(SUPPLIED MATERIAL Opens)

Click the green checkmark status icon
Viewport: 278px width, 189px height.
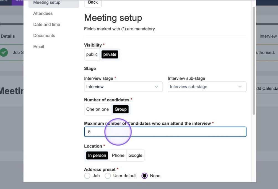point(4,52)
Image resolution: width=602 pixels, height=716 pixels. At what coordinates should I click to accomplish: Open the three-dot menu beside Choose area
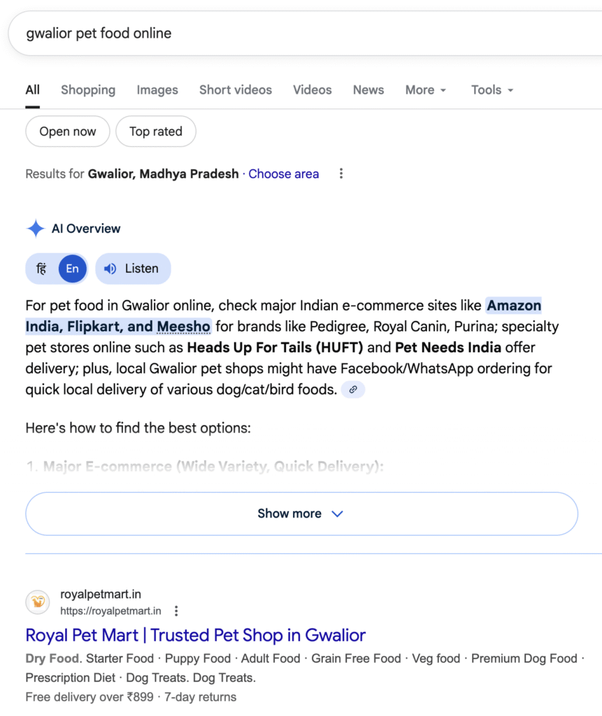(x=341, y=174)
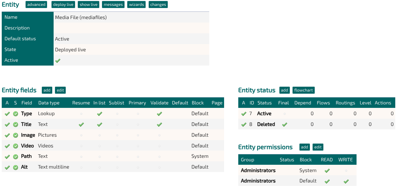Image resolution: width=397 pixels, height=188 pixels.
Task: Click the deploy live button
Action: point(63,5)
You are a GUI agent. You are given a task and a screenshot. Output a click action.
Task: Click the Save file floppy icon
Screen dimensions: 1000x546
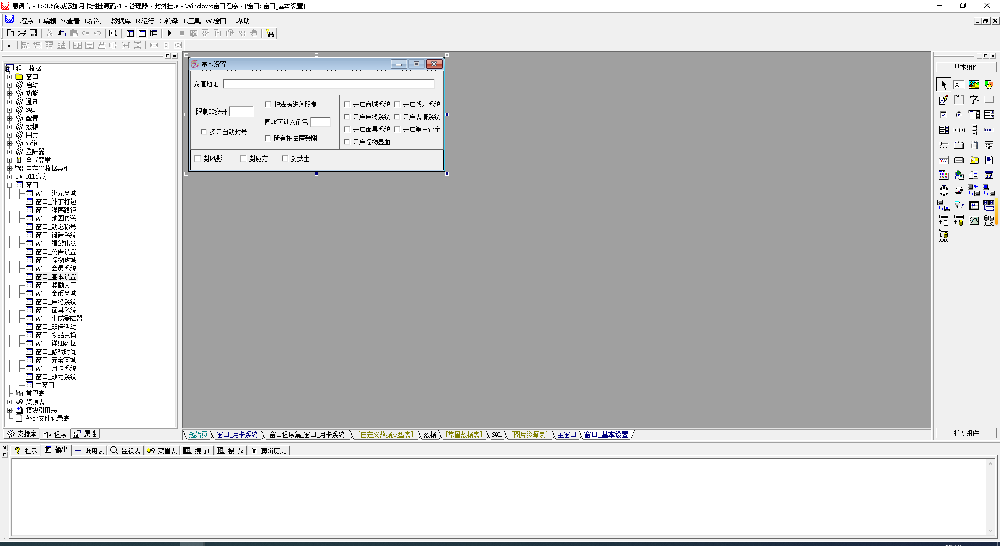click(33, 33)
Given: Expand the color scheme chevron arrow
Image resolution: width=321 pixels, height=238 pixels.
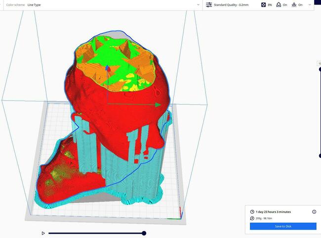Looking at the screenshot, I should click(198, 4).
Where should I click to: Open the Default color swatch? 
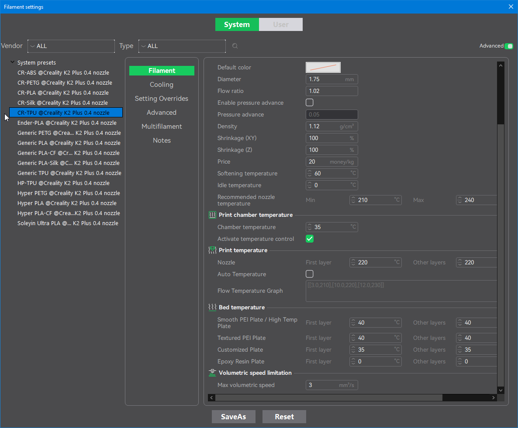click(323, 67)
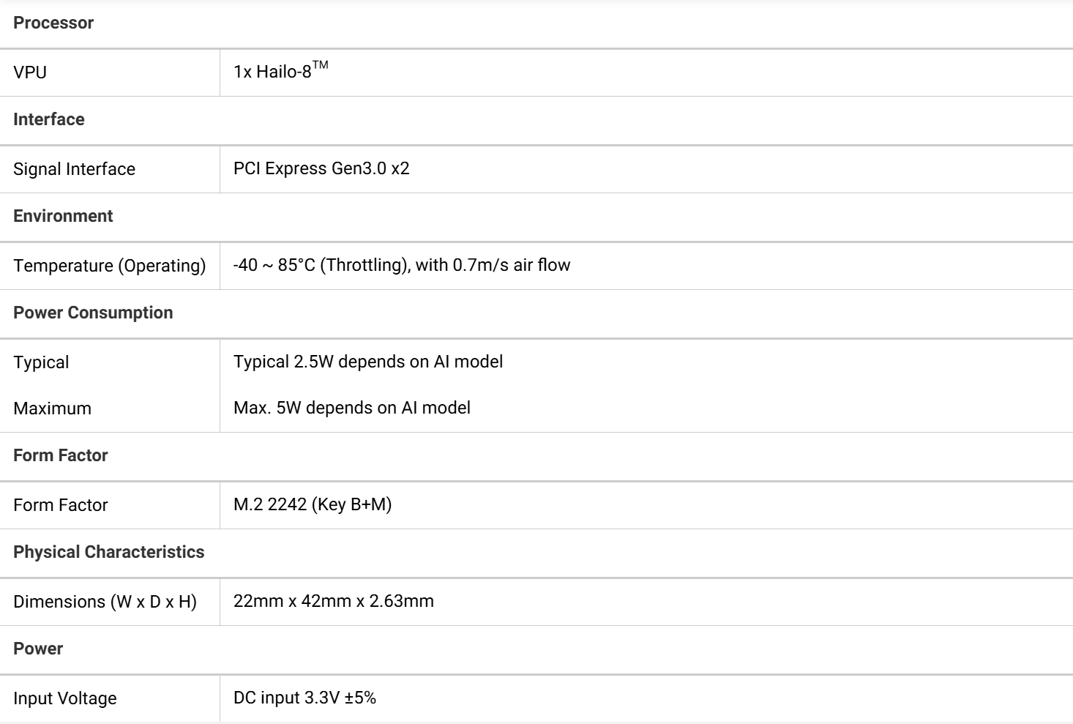
Task: Click the 1x Hailo-8 value
Action: point(280,71)
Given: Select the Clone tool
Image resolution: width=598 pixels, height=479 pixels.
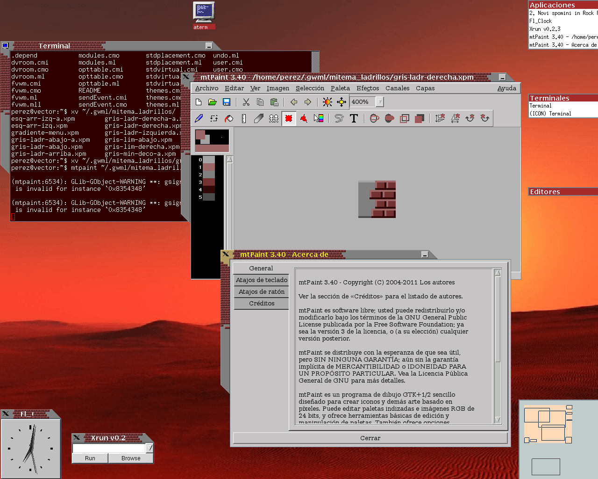Looking at the screenshot, I should pyautogui.click(x=274, y=119).
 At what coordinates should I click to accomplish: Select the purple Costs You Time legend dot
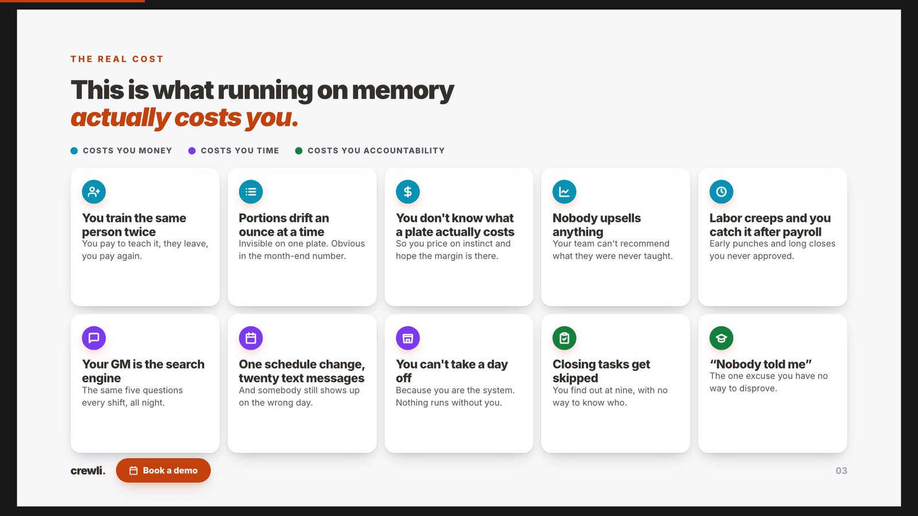coord(192,151)
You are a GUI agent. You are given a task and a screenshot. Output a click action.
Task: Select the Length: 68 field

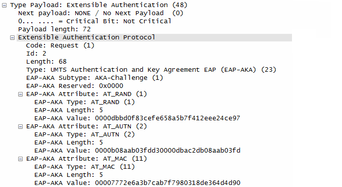[x=46, y=62]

(SUPPLIED MATERIAL Closes)

Output the whole listing without change. Any picture is to be left out.

ANSWER SECTION:
Click the green checkmark status icon
Viewport: 278px width, 189px height.
point(4,52)
Image resolution: width=602 pixels, height=716 pixels. At what coordinates should I click to accomplish: Open the three-dot menu beside Choose area
(x=341, y=174)
Image resolution: width=397 pixels, height=188 pixels.
Task: Click the deploy live button
Action: point(63,5)
You are a GUI agent. You are given a task and a screenshot. Output a click action.
Task: Click the Save file floppy icon
Screen dimensions: 1000x546
click(33, 33)
Given: Expand the color scheme chevron arrow
Image resolution: width=321 pixels, height=238 pixels.
Looking at the screenshot, I should click(198, 4).
Where should I click to: Open the Default color swatch? 
click(323, 67)
Task: Click the 1x Hailo-8 value
Action: point(280,71)
Given: Select the Clone tool
Image resolution: width=598 pixels, height=479 pixels.
Looking at the screenshot, I should pyautogui.click(x=274, y=119).
 At what coordinates should I click to accomplish: Select the purple Costs You Time legend dot
coord(192,151)
You are a GUI agent. You are given a task and a screenshot. Output a click action.
Task: Select the Length: 68 field

[x=46, y=62]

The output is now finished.